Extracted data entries
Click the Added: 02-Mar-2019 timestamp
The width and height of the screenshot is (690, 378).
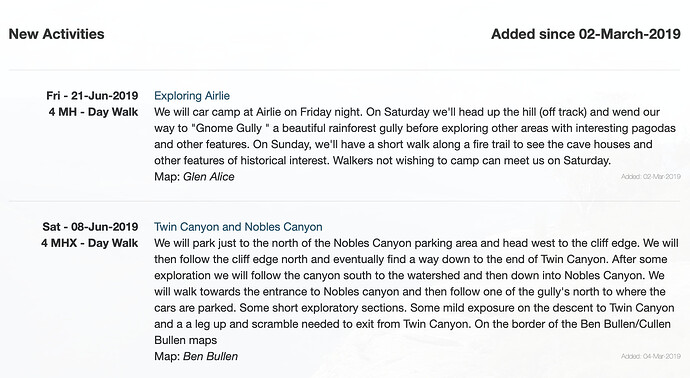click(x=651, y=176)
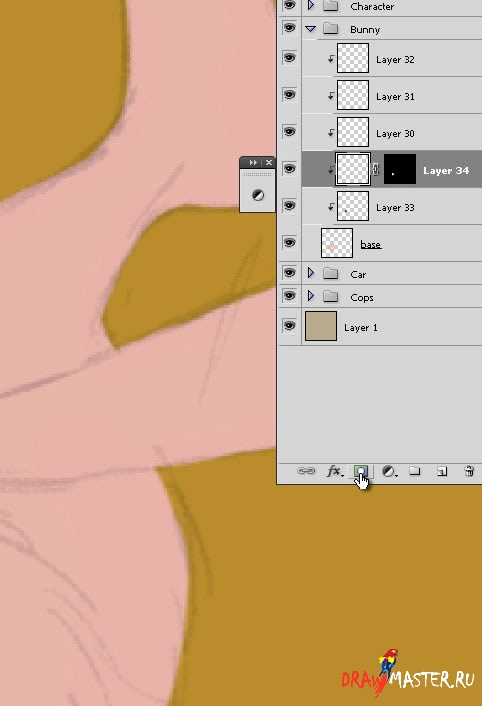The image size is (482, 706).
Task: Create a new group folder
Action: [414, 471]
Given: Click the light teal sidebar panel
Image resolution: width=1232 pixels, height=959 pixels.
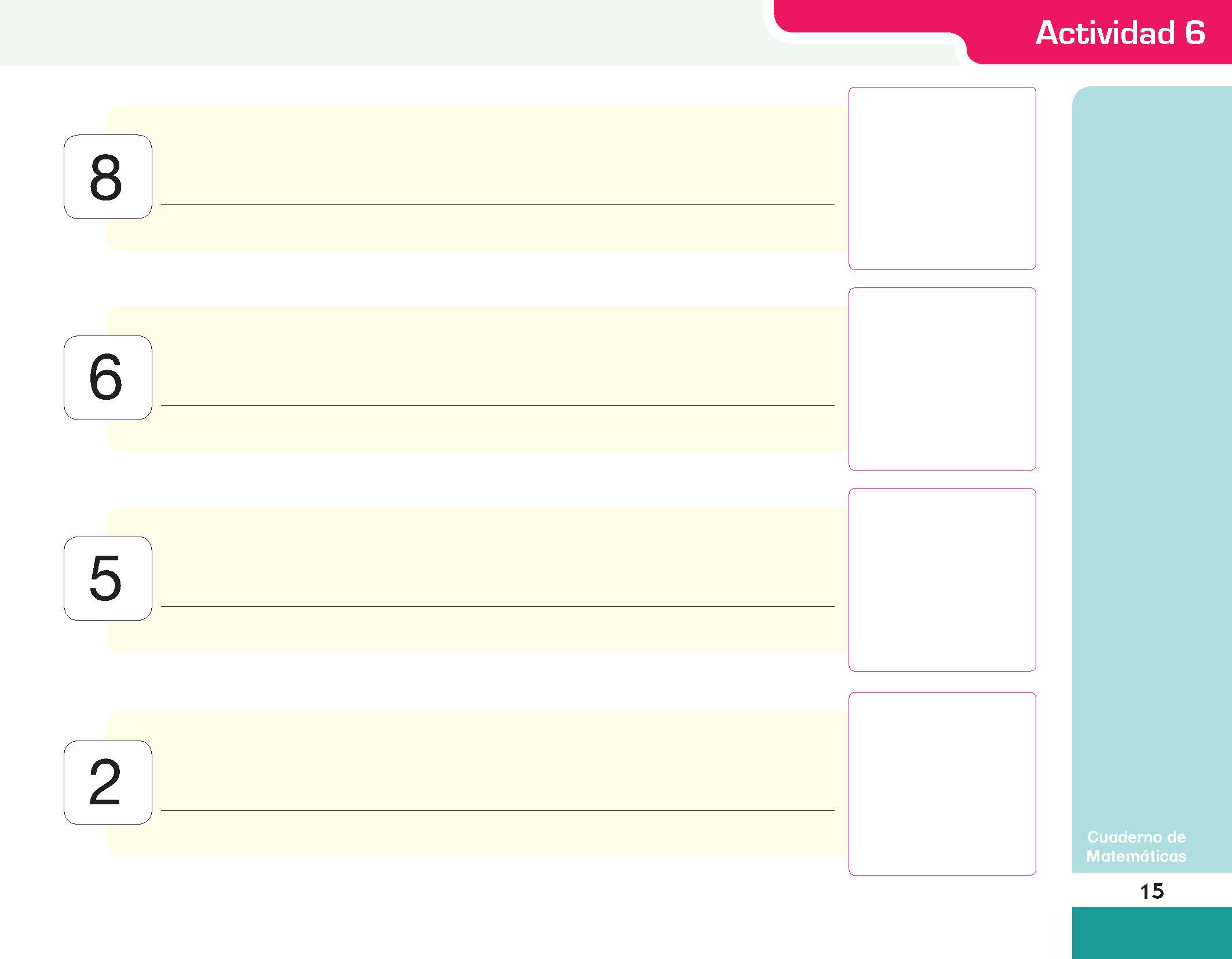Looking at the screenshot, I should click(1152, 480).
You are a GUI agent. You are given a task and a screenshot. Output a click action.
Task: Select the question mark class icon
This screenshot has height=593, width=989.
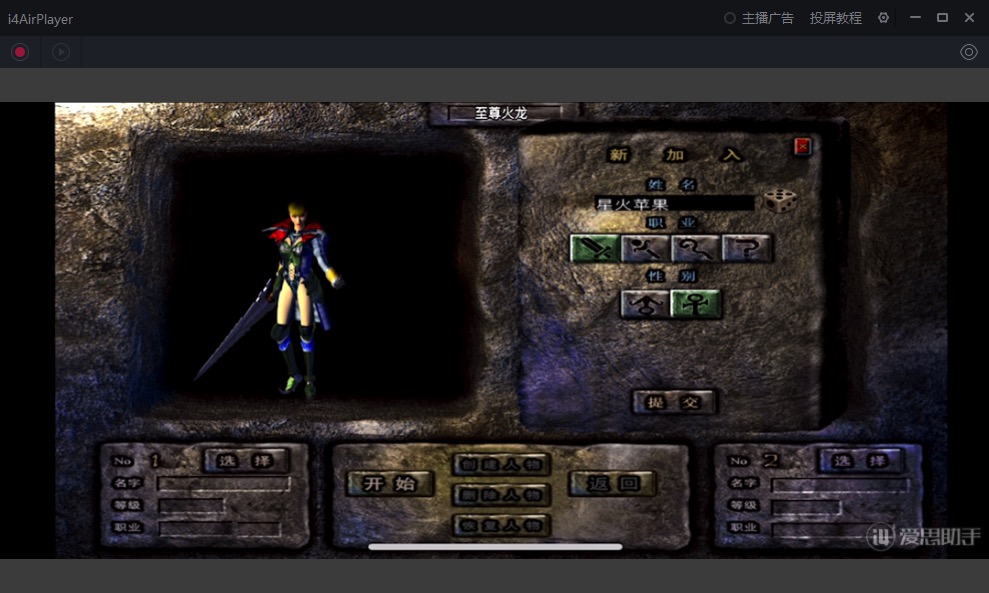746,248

What needs to be done
Retype each record exactly as it stands, but do not include the pictures.

Task response
Click the Added: 02-Mar-2019 timestamp
The width and height of the screenshot is (690, 378).
click(x=651, y=176)
The image size is (482, 706).
Task: Create a new group folder
Action: [414, 471]
Given: Click the light teal sidebar panel
Image resolution: width=1232 pixels, height=959 pixels.
Looking at the screenshot, I should click(1152, 480).
You are a GUI agent. You are given a task and a screenshot. Output a click action.
Task: Select the question mark class icon
This screenshot has height=593, width=989.
746,248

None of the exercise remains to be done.